On 10/05/2009 08:06 AM, Mark Wielaard wrote:
> Hi,
> 
> I recently added printing of memory usage to each stap pass in verbose
> mode to see how much (extra) memory each pass contributed. Which helped
> me to keep track of memory usage while I refactored some of the dwfl
> construction code.
> 
> It occurred to me this is actually what we need to use systemtap for. We
> already have markers in stap itself that can be probed for the start and
> end of each pass. So instead of adding new source code I should have
> added a tapset that provides that information. That way it could be
> reused by anybody that wants to trace a program and get memory
> measurements/statistics. So that is what I just did.
> 
> [...]
> 
> I would like to add it as tapset/proc_mem.stp and put the documentation
> together with the Memory Tapset in the Tapset Reference manual since I
> think they are generally useful. But if people feel they should go into
> the examples only, that is fine too.

Extracted material:
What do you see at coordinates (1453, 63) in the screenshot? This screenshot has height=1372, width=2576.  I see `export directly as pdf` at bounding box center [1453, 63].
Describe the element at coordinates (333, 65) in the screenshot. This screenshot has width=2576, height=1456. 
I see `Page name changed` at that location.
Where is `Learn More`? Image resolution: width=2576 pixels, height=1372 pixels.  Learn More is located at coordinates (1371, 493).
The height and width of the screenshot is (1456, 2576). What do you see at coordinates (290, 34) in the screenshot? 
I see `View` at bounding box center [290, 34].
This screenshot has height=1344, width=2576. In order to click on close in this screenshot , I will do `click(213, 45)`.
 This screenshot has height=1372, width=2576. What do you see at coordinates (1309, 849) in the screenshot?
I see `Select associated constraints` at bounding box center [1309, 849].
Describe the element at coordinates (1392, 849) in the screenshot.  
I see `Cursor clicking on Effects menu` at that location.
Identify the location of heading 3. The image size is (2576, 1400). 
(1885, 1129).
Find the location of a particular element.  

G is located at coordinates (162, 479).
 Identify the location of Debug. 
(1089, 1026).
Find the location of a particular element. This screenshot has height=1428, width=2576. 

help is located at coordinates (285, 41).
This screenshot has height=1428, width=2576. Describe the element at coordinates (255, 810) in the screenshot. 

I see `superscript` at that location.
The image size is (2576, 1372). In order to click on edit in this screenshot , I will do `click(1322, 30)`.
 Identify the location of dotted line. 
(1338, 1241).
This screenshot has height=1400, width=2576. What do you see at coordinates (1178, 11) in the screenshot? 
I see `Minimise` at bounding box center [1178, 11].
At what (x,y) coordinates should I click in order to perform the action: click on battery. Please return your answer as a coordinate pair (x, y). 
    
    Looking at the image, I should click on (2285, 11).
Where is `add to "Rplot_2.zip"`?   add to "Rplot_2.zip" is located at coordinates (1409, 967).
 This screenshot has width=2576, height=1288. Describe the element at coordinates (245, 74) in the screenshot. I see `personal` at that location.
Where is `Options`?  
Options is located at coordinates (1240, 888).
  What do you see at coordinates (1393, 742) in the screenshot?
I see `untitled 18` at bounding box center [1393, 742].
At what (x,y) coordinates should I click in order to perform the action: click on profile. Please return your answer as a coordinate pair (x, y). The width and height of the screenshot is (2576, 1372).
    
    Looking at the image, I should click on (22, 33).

Tasks to perform:
[A] In the systemtap memory-usage message, under what file name does the writer want to add the new tapset?
[B] Please continue the systemtap memory-usage message from its last sentence.

Expected outputs:
[A] tapset/proc_mem.stp

[B]
I think this is a fine thing to have as a tapset.  Perhaps your short
script using it on stap is also good in the examples to demonstrate its
simple use.

>   /* Returns the mm for the current proc. Slightly paranoid. Only returns
>      from safe contexts (current must exist), and the task doesn't happens
>      to be (coopted by) a kernel thread. Callers also check CONTEXT->regs. */
>   static struct mm_struct *_stp_proc_mm(void)
>   {
>     struct task_struct *pid_task;
>     struct mm_struct *mm;
>     if (! current)
>       return NULL;
>     if (current->flags & _STP_PF_KTHREAD)
>       return NULL;
>     return current->mm;
>   }

What unsafe contexts don't have current?  That's what I tried to find
experimentally with testsuite/systemtap.stress/current.exp, and so far
it seems that current is always available and safe.  "Task isn't coopted
by a kernel thread" doesn't make sense to me either -- kernel threads
have their own current task_struct, represented by that KTHREAD flag.

I'm not sure why the CONTEXT->regs check matters.  You don't need it to
get any of the stats, so I'd say leave it to the user to decide whether
it makes sense to use it with their probe.  For example, tracepoints
have no regs, but the user might still want to sample memory usage on
sched_switch.

> /**
>  * sfunction bytes_to_string - Human readable string for given bytes.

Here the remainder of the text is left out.